The WorkflowHub Project
The WorkflowHub project is a community framework for enabling scientific workflow research and development by providing foundational tools for analyzing workflow execution traces, and generating synthetic, yet realistic, workflow traces that can be used to develop new techniques, algorithms and systems that can overcome the challenges of efficient and robust execution of ever larger workflows on increasingly complex distributed infrastructures. The figure below shows an overview of the workflow research life cycle process that integrates the three axis of the WorkflowHub project:
The first axis (Workflow Traces) of the WorkflowHub project targets the collection and curation of open access production workflow executions from various scientific applications shared in a common trace format (i.e., The WorkflowHub JSON Format).
The second axis (Workflow Generator) of the WorkflowHub project targets the generation of realistic synthetic workflow traces based on workflow execution profiles extracted from execution traces.
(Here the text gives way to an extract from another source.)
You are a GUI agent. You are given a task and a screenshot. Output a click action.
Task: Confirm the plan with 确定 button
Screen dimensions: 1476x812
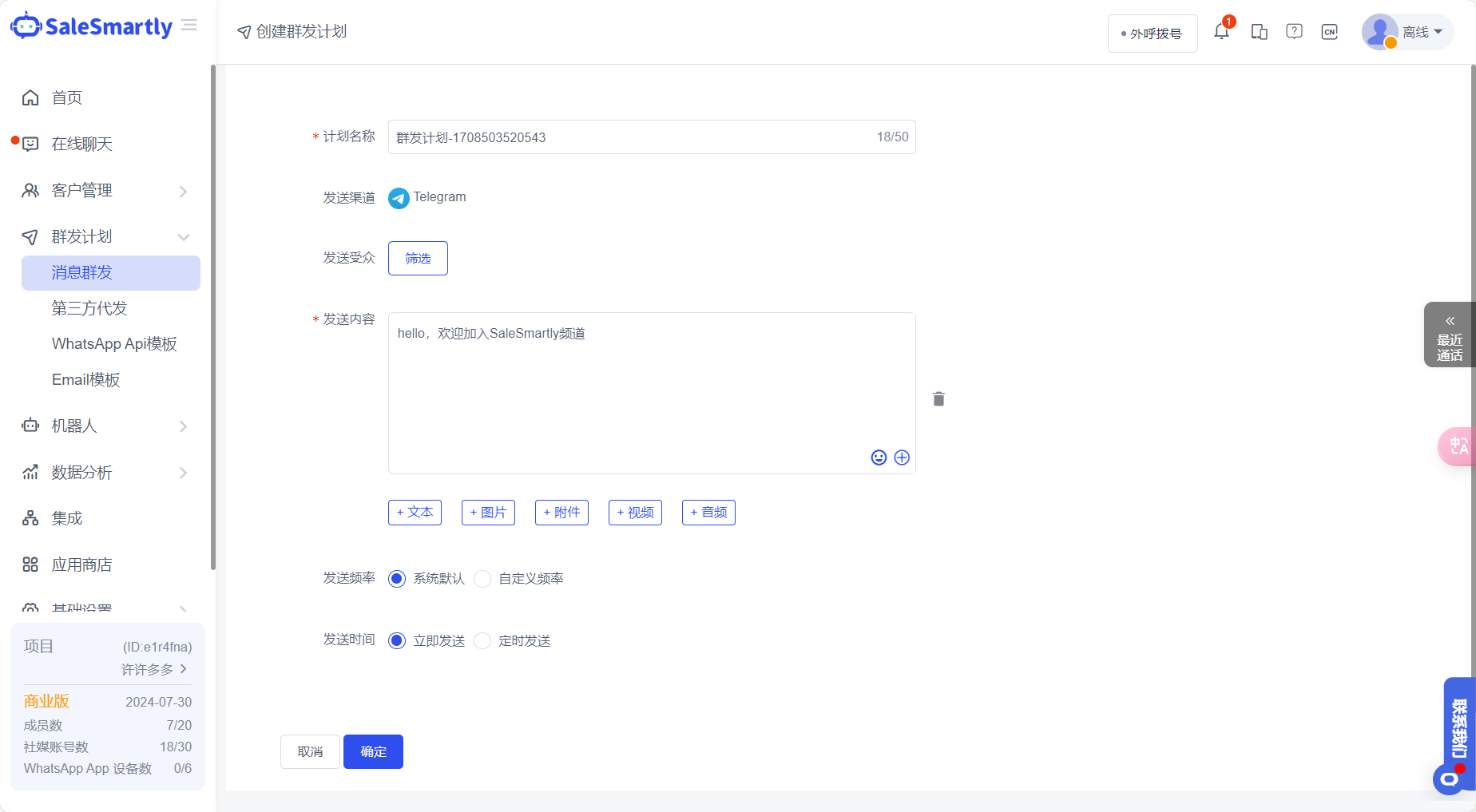(373, 751)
The third axis (Workflow Simulator) of the WorkflowHub project fosters the use of simulation for the development, evaluation, and verification of scheduling and resource provisioning algorithms (e.g., multi-objective function optimization, etc.), evaluation of current and emerging computing platforms (e.g., clouds, IoT, extreme scale, etc.), among others.
The WorkflowHub Python Package
In order to allow users to easily interact with workflow execution traces and synthetic workflows, the WorkflowHub project provides a collection of tools released as an open source Python package, in which enables:
- Analysis of traces of actual workflow executions;
- Production of recipes structures for creating workflow recipes for workflow generation; and
- Generation of synthetic realistic workflow traces.
The Python package documentation provides all necessary information on how to install and use the available tools.